Orange County Records 50 New Virus Deaths

Orange County Records 50 New Virus Deaths
Paramedics take away an elderly patient at the Tendercare Living Centre, long-term-care facility during the COVID-19 pandemic in Scarborough, Ont., Canada, on Dec. 23, 2020. (Nathan Denette/The Canadian Press)
City News Service
1/10/2021
Updated:
1/10/2021

Orange County reported 50 new deaths from the CCP virus on Jan. 10, and the number of intensive care unit (ICU) patients has hit a new record.

The number of patients hospitalized with the virus was 2,216, slightly below the record 2,221 people admitted to hospitals Jan. 9. Meantime, an unsurpassed 547 patients were being treated in intensive care units (ICU), according to the Orange County Health Care Agency.

Of those reported dead Jan. 10, nine lived in skilled nursing facilities, and 11 were residents of assisted living facilities. One person was a skilled nursing employee.

There were 140 fatalities reported in Orange County last week. The death reports come from a variety of sources, so they’re staggered and happened last month.

There were 17,080 tests reported Jan. 9, raising the cumulative to 2,223,962, according to the OCHCA. There have been 111,854 documented recoveries.

Orange County chief executive Frank Kim, referring to the expected surge of Christmas and New Year’s-related cases, said the current wave of the pandemic is going to get worse.

“People were not behaving around the holidays, so I’m fearful the numbers will be worse,” Kim said. “Our case rates have not come down, and the testing positivity rates are climbing.”

Orange County Supervisor Lisa Bartlett said the county had only 41 ICU beds available.

TASKS AND EXERCISES:
**A)** Using the news report on Orange County virus deaths, please answer these questions:
(i) How many patients were being treated in intensive care units?
(ii) How many fatalities were reported in Orange County last week?
(iii) How many ICU beds did Supervisor Lisa Bartlett say the county had available?
**B)** Continue the news report on Orange County virus deaths, picking up after its final sentence.

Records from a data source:
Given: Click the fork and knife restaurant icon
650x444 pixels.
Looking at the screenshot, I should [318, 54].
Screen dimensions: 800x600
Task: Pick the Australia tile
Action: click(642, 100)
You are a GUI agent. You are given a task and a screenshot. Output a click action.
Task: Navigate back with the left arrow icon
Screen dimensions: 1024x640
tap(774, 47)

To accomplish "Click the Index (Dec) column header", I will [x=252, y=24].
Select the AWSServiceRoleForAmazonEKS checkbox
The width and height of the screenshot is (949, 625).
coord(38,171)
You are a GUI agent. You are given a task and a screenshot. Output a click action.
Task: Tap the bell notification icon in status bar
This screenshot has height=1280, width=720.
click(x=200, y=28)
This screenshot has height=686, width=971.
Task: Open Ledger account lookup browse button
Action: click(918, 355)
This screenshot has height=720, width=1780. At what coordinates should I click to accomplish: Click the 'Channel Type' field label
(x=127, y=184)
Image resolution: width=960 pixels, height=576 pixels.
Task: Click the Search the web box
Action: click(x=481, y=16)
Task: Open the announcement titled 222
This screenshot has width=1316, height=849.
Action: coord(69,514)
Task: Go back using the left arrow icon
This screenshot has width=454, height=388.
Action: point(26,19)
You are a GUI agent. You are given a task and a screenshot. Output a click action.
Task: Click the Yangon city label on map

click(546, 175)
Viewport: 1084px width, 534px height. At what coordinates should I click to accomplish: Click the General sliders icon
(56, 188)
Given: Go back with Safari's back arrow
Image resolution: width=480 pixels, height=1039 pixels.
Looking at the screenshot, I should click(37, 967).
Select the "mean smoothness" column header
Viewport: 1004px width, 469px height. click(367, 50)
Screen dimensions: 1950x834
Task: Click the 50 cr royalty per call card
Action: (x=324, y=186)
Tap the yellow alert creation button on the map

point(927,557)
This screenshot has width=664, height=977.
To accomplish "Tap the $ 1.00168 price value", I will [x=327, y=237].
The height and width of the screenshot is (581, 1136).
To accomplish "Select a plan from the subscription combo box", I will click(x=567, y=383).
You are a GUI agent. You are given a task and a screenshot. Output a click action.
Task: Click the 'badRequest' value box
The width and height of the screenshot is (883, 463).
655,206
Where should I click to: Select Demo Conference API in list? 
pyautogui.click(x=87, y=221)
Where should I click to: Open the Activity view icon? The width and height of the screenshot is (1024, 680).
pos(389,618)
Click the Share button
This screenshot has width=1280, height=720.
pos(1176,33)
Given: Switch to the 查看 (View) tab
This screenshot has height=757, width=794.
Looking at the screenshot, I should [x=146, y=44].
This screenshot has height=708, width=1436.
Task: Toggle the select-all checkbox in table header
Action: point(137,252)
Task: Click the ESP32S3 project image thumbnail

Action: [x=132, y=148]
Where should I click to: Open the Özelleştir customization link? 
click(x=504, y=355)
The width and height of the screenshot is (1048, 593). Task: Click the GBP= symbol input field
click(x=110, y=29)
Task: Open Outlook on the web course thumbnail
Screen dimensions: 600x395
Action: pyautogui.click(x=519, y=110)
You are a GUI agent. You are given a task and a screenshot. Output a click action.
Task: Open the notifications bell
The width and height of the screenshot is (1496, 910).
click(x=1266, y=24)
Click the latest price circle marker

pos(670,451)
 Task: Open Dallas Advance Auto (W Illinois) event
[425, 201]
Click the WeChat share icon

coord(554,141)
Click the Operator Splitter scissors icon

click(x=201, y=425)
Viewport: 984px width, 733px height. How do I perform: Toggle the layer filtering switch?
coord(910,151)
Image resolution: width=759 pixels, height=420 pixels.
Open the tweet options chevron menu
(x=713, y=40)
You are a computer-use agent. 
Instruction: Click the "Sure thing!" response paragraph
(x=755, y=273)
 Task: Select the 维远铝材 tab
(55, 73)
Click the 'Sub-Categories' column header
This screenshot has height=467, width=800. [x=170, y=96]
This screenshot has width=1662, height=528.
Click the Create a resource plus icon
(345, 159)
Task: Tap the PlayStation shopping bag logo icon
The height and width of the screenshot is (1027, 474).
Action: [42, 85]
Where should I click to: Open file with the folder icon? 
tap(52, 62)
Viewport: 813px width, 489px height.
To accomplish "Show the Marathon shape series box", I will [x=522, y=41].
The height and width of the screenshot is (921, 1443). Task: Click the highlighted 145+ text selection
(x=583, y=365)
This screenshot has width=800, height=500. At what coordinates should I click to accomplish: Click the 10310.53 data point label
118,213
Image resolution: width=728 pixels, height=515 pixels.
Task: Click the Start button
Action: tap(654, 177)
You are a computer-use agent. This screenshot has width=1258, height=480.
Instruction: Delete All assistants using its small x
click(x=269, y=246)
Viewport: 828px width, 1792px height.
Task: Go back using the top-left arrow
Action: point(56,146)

ANSWERS FOR THIS EXERCISE:
**A)**
(i) 547
(ii) 140
(iii) 41

**B)**
“They are starting to put patients in cath labs and other parts of the hospital,” Bartlett said. “There aren’t available rooms and space so they’re using every single opportunity of space within a hospital environment for patients.”

State officials are pushing hospitals to get patients who are recovering into assisted living facilities or elsewhere to free up hospital beds, Bartlett said.

Hospital officials are also instructing staff on rationed care and to prepare for it, Bartlett said.

“And we have not yet hit the Christmas and New Year’s spikes,” Bartlett said, adding that the beginning of that surge is happening now.

Orange County Fire Authority firefighters have been trained to vaccinate frontline workers, and state officials have recently widened the pool of available medical workers who can inoculate residents, Bartlett said.

Nursing students and physician assistants are among those who can now vaccinate residents, she said.

“We have a new pool to choose from for vaccinators,” she said.

County officials are working on setting up two super sites, which will be announced next week, where vaccines will be distributed. Kim said it’s an effort to help hospitals dole out vaccines as doctors and nurses are too overwhelmed with caring for patients now.

The Orange County Jail’s recent outbreak saw a steep decline on Jan. 8 with the number of infected inmates dropping from 1,020 to 465. The county is awaiting the results of 979 tests.

The number of hospitalized inmates remained at six, according to Orange County Sheriff’s Department Sgt. Dennis Breckner.

Part of the reason the number of infections has come down is Health Care Agency officials are catching up on analyzing test results, Breckner said.

The Southern California region is at zero ICU capacity.

Outbreaks at the county’s skilled nursing facilities and elderly assisted living facilities—defined as two or more cases within 14 days—are an ongoing problem for the county. The county has seen 46 outbreaks at skilled nursing facilities and at 28 elderly assisted-living facilities.